法语国家所用的精神病学分类系统是以世界卫生组织出版的疾病分类学作为指南,重要的不同是在短暂性妄想状态和持续性妄想状态之间区别。后者被进一步分为持续性解释性精神病、持续性幻觉性精神病和持续性想象性精神病,这就导致了法国和美国的分类之间有显著的不同。同时,在法国精神分裂症被认为是30岁以前起病的一种慢性疾患,诊断主要依靠症状,特别是Bleuler提出的一些基本症状,而没有按Kraepelin的条件来界定。可以想象在法国诊断精神分裂症的频率要远低于美国,那些短时间出现的精神病性症状,多被视为精神分裂样精神病。
ICD-10是由世界卫生组织开发的,用于诊断世界范围内与健康问题相关的各类疾病以及收集它们的发病率与病死率的数据。ICD-10有关精神障碍的章节是与DSM-Ⅳ同一时期问世的,能被熟悉的西方人接受。
中国精神病分类学和治疗学可以追溯到三千年以前,与西方差异难以想象,但由于精神异常的概念都是建立在哲学和宗教之上的,彼此之间又是相通的。近20年来中国专家与西方进行了大量协作研究与交流,精神障碍的诊断标准和分类方案雷同于ICD-10,并吸收DSM-Ⅳ非常有积极意义之处。
需要注意的是,不能将西方精神病学的观点强加于非西方社会,各种精神症状一定要考虑到在不同社会和文化背景上的差异问题。缩阳症就是一个例子,它是一种坚信自己的生殖器缩进了自己腹部的疾病,起源于古代中国人对死亡恐怖的一个神话故事。尽管这种病很少见,还是引起了全球范围内对这种病的重视,以西方的标准,考虑为精神病性障碍或妄想性障碍,甚至可能被诊断为精神分裂症。在亚洲某些国家,这种病属于神经症范畴。再如新西兰国家的毛利人相信他们与上帝的关系是独一无二的,上帝给予了他们特殊的能力和信息来保护毛利人,这对毛利人来讲完全是一种文化常识,不能被诊断精神分裂症。
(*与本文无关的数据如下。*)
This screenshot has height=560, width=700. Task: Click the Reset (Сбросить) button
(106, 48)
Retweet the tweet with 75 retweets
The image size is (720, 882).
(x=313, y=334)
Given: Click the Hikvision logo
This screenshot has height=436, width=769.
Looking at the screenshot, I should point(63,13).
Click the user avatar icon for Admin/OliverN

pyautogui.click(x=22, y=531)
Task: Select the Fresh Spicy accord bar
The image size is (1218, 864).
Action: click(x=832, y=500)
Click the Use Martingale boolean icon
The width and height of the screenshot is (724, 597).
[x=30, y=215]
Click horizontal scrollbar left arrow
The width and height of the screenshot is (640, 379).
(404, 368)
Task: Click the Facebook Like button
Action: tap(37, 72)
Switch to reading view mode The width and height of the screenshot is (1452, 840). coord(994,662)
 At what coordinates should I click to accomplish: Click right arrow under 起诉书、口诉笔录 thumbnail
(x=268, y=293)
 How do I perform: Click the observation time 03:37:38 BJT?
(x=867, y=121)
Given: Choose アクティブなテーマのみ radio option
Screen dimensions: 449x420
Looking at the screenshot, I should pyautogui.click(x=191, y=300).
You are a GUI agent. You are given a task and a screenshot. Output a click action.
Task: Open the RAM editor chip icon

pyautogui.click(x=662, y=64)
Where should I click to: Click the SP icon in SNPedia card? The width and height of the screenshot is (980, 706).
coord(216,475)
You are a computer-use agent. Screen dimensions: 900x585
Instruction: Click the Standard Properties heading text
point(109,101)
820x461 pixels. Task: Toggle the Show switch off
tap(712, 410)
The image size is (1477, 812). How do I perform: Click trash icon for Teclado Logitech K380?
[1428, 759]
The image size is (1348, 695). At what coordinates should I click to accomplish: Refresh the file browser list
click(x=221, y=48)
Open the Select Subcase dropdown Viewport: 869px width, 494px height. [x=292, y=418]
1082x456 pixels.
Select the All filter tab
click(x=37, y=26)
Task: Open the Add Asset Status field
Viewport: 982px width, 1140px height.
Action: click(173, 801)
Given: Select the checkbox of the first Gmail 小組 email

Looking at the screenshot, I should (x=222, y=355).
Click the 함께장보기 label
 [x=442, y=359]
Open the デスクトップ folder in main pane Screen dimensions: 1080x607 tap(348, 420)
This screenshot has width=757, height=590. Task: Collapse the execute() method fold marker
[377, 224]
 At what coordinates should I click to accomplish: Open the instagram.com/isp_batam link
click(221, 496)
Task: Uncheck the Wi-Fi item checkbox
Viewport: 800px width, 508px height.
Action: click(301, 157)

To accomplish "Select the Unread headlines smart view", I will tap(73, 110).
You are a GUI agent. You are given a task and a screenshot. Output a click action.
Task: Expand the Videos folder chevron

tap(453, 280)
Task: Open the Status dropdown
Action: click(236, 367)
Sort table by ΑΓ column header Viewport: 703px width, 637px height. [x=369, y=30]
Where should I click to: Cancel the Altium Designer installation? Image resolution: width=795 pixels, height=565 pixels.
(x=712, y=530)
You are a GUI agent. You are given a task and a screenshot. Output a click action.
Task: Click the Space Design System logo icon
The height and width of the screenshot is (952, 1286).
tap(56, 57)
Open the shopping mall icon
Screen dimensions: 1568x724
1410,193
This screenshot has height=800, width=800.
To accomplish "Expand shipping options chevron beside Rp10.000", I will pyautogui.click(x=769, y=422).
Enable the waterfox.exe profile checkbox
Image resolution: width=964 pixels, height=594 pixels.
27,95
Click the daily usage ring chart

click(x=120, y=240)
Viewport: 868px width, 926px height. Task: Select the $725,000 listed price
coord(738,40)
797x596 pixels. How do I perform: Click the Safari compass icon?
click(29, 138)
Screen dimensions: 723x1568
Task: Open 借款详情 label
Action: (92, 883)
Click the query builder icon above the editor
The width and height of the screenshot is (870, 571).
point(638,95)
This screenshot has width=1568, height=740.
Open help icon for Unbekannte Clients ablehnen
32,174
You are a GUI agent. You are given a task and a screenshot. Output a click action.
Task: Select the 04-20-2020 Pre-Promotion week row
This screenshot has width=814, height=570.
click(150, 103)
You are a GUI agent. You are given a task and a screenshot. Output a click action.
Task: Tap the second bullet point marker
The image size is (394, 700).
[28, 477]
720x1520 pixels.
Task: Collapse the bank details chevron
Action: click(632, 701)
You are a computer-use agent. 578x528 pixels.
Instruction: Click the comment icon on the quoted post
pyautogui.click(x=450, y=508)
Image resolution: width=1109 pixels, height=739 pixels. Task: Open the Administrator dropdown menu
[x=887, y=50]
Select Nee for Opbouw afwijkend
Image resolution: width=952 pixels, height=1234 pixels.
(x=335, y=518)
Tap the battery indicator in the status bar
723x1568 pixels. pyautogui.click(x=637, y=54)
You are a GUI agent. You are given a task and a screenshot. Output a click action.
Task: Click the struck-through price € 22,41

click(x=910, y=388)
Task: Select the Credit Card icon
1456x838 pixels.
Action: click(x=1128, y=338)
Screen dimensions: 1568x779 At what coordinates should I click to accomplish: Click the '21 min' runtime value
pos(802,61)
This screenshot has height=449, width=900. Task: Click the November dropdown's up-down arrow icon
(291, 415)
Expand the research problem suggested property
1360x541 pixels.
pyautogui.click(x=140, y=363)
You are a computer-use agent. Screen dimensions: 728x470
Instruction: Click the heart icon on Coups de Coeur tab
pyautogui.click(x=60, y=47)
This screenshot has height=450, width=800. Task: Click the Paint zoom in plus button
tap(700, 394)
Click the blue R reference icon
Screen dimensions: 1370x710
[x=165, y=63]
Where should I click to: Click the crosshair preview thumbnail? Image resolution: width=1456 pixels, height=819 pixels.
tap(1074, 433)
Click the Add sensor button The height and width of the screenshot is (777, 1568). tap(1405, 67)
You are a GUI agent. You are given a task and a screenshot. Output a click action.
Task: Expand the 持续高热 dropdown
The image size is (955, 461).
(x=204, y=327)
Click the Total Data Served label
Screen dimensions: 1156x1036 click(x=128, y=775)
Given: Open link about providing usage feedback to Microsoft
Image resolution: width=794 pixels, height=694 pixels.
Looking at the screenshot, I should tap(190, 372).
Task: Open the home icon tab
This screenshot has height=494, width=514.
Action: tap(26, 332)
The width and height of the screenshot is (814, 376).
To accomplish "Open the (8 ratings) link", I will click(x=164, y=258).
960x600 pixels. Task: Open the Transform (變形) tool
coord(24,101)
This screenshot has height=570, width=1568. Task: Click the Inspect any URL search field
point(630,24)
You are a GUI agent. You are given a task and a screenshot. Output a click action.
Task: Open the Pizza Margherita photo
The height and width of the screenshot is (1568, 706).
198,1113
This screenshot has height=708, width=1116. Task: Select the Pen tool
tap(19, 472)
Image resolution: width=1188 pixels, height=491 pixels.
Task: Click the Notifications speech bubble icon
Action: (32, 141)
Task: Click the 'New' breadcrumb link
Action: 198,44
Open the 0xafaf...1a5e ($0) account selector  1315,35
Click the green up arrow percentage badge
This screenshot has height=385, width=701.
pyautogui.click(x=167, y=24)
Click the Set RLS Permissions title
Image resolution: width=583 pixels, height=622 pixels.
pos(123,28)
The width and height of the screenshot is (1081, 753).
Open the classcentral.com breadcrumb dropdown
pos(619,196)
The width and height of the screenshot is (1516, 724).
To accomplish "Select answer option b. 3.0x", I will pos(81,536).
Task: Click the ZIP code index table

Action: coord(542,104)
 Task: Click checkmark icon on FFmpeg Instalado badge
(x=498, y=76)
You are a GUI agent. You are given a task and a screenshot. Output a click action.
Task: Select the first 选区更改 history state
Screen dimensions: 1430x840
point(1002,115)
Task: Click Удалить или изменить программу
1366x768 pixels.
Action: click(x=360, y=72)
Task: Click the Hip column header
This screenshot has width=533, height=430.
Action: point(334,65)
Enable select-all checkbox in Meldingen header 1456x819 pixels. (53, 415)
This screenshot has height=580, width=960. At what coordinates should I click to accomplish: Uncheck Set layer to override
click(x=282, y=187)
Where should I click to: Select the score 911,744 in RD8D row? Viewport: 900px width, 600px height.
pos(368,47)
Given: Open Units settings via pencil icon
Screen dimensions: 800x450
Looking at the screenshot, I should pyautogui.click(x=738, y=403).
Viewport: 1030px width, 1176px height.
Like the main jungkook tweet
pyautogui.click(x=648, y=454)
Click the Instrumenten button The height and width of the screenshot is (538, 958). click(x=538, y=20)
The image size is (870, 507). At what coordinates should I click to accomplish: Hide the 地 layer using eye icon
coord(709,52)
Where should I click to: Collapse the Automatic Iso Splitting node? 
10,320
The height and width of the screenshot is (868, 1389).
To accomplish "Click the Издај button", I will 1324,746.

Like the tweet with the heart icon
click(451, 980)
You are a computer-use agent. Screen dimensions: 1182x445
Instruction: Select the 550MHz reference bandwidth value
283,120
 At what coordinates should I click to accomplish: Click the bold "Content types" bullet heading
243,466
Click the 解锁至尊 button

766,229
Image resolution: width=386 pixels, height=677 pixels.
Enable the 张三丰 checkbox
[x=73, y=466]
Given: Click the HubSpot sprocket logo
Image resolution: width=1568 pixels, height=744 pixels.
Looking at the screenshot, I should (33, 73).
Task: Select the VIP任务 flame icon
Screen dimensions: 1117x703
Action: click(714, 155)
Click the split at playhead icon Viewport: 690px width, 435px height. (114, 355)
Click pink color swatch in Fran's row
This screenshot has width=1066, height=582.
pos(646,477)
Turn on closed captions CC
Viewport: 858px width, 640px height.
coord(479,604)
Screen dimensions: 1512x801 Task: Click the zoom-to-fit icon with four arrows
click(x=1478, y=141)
在一个多文化的世界中,要想确定边缘性文化观念从哪里消失,妄想或不恰当行为从哪里开始,仅仅使用一种标准是不可能的,关键是对多文化给予研究、关注和重视,根据世界范围内的特殊人群准确制定精神分裂症的诊断标准。因此,在多样化文化背景上进行跨文化精神病学领域的研究实属必要。
2.标准化精神分裂症诊断标准
标准化诊断系统的一个重要范例是CATEGO,它是一种计算机程序,被用于处理来源于“现状检查”的标准化晤谈的资料。该程序结合了能得出一系列标准诊断的诊断规则。最严格的综合征诊断主要依靠如下症状:思维插入、思维播散、思维被夺、被控制妄想、以第三人称讨论的幻听和评论性幻听等。
Feighner在圣路易斯制定了标准来识别预后不良的患者,他们采用了不及CATEGO准确的症状标准,以及疾病持续6个月的病程标准,并需要排除符合心理障碍、药物滥用或酒依赖诊断标准的病例。该标准是可靠地,但具有局限性,因此使许多病例得不到诊断。该标准对预后差的患者能很好地识别(可能与标准要求病情持续6个月以上有关)。这些标准在研究中得到广泛的应用。
Spitzer等在Feighner的基础上制定了研究用诊断标准(researchdiagnosticcriteria,RDC),二者间的主要区别在于诊断所需的疾病存在的时间,RDC的标准是2周,而Feighner的标准是6个月。并且,Spitzer制定了“情感障碍和精神分裂症目录(SADS)”这样一个定式检查与RDC配套使用。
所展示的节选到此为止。